# Strange Place Names



## Hooked (23/4/21)

*Which places (towns/cities etc.) have strange names? *

*They can be anywhere in the world - or out of it!*​

Reactions: Like 1


----------



## Hooked (23/4/21)

Here's a few in SA. I'm sure you could think of more.

Yzerfontein
Modderfontein
Tittiesbaai
Graskop

Reactions: Like 1 | Funny 1


----------



## Munro31 (23/4/21)

Kuruman
Pofadder 
Blinkpan

Reactions: Like 3


----------



## Hooked (24/4/21)

Riviersonderend
Pofadder
Conception Bay (Namibia)
Sandwich Harbour (Namibia)

Reactions: Like 2


----------



## ARYANTO (27/4/21)

Some longer ones :
Chargoggagoggmanchauggagoggchaubunagungamaugg, United States.
Taumatawhakatangihangakoauauotamateaturipukakapikimaungahoronukupokaiwhenuakitanatahu NZ
Llanfairpwllgwyngyllgogerychwyrndrobwllllantysiliogogogoch, Wales
Tweebuffelsmeteenskootmorsdoodgeskietfontein, SA

Reactions: Funny 3


----------



## ARYANTO (27/4/21)

Hooked said:


> Here's a few in SA. I'm sure you could think of more.
> 
> Yzerfontein
> Modderfontein
> ...


Babers Pan
Mooimeisiesfontein
Kwaggafontein
Rust de Winter
Koekenaap

Reactions: Like 2


----------



## ARYANTO (27/4/21)

Bovenendvankeelafsnysleegte is a farm in South Africa in the Upper Karoo of Northern Cape Town. It is South Africa’s second-longest one-word place name, and at 27 letters, it is the world’s ninth-longest place name. It comes from the Afrikaans language, and it means the upper end of a throat-cut valley

Reactions: Like 1 | Winner 1


----------



## ARYANTO (27/4/21)

Onafhankelijkheidsplein , Paramaribo, Suriname -Freedom square

Reactions: Like 1 | Winner 1


----------



## Hooked (27/4/21)

Whew! I've never heard of any of the ones you mentioned @ARYANTO!

Reactions: Funny 1


----------



## Adephi (27/4/21)

"Centurion" is not a strange name, but its the only city in the world named after a sport stadium.

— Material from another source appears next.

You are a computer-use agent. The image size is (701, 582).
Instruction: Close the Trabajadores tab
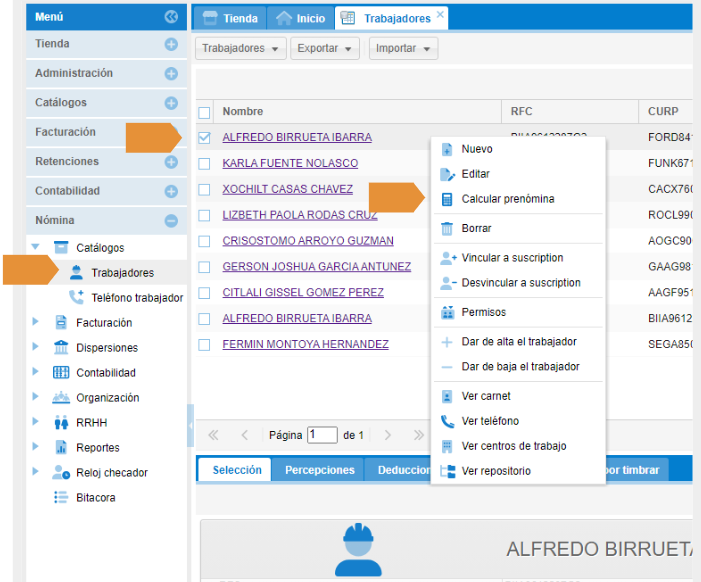click(x=440, y=15)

Reactions: Like 2 | Funny 2


----------



## Hooked (28/4/21)

Nooitgedacht Wine Estate
I would never have thought it.

Loskop Dam

Reactions: Funny 2


----------



## Stranger (28/4/21)

Hotazel

Reactions: Like 2 | Winner 1


----------



## Timwis (1/5/21)



Reactions: Like 1 | Winner 1 | Funny 6


----------



## Hooked (4/5/21)

- Blubberhouses, North Yorkshire, England, United Kindgom
- Dead Chinaman, Papua New Guinea
- Ass, Respublika Krym, Ukraine
- Fockendorf, Bavaria, Germany
- Windpassing, Upper Austria, Austria


----------



## Timwis (5/5/21)



Reactions: Like 1 | Winner 2 | Funny 3


----------



## RainstormZA (5/5/21)

Timwis said:


> View attachment 228714


Winner! The uk has some really strange ones but after 2 years here I’m used to it. 

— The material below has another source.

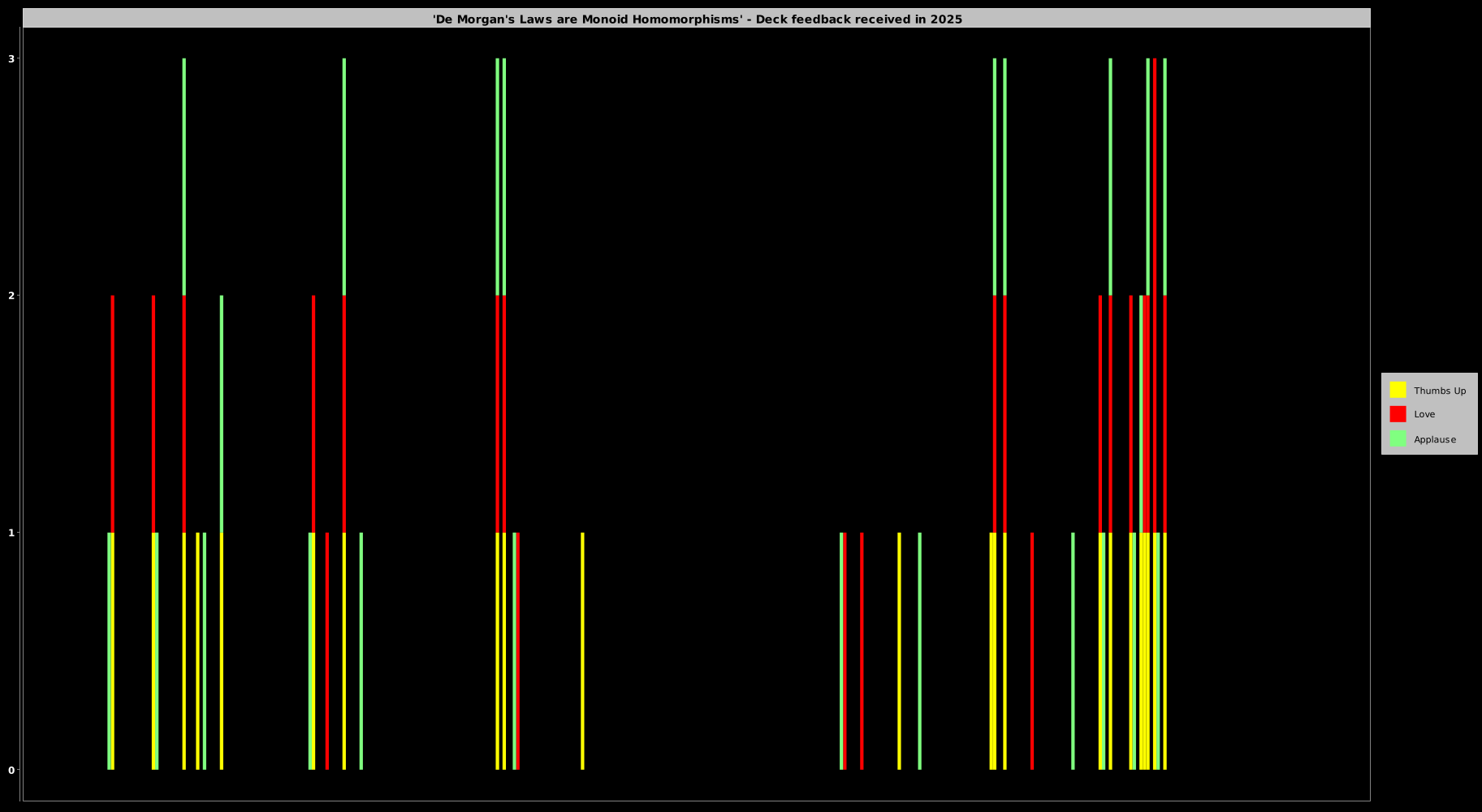Click the y-axis tick label 3
1482x812 pixels.
pos(11,58)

there’s a pub called The Abbey Vaults

I live close to an area known to the locals as The Barff - on the map it shows as Brayton but it’s localised to Barff Lane, popular dog walking area. 

another area - Nun Appleton. Monk Fryston which I went through for my dentist appointment yesterday.

Reactions: Like 1 | Agree 1


----------



## Drikusw (5/5/21)

*-Wankers Corner* A village in Oregon, United States.

*-Big Beaver* A town in Saskatchewan, Canada and another in Beaver County, Pennsylvania, both sharing some big beavers.

*-Port Circumcision* A cove in Petermann Island in the Wilhelm Archipelago, in Graham Land, Antarctica. Named after the Feast of the Circumcision of Christ.

*-Dildo* This town in Newfoundland has a mascot named "Captain Dildo" (contrast with Flin Flon); the etymology for this name is unclear. One theory is that it originally referred to a phallus-shaped peg used to lock an oar in position on a dory (small boat). Jimmy Kimmel is Honorary Mayor.

*-Goose Pimple Junction* An unincorporated community in Virginia.

*-Intercourse* An Amish town in Pennsylvania, United States. There is also a small community called Intercourse in Alabama.

Reactions: Winner 1 | Funny 1


----------



## Timwis (5/5/21)

RainstormZA said:


> Winner! The uk has some really strange ones but after 2 years here I’m used to it.
> 
> there’s a pub called The Abbey Vaults
> 
> ...


Agree i could just flood this thread with hilarious place and road name signs but people would think most are fake because they are that funny and rude but they are all genuine!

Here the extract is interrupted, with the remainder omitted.